Riscrivi le righe dalla riga con "general (1515, 306)" alla riga con "I want to click on report, so", sostituendo "obligations" con "duties" e lasciando invariato tutto il resto.

..............................

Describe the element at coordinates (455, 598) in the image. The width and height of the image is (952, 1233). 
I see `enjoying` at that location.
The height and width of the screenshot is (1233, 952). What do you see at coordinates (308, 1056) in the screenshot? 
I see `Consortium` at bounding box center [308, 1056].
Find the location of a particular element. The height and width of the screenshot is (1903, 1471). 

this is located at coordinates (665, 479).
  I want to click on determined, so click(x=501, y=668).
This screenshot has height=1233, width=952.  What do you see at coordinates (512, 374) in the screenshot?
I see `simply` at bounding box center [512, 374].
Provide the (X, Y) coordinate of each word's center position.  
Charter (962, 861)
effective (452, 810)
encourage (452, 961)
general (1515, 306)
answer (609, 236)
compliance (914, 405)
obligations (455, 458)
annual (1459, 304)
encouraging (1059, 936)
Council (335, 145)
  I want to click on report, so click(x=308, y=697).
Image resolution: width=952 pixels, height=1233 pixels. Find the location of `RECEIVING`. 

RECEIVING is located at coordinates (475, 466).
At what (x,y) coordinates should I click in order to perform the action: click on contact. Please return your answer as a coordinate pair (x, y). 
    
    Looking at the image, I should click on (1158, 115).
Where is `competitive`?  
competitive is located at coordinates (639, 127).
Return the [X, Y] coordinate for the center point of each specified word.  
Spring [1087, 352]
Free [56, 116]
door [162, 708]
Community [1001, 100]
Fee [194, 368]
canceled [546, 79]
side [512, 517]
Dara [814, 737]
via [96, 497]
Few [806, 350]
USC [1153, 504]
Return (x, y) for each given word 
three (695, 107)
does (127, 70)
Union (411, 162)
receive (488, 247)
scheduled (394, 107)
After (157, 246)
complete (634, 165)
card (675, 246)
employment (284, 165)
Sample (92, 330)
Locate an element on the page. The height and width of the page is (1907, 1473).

..............................

Risultato ▸
general (1515, 306)
answer (609, 236)
compliance (914, 405)
duties (455, 458)
annual (1459, 304)
encouraging (1059, 936)
Council (335, 145)
  I want to click on report, so click(x=308, y=697).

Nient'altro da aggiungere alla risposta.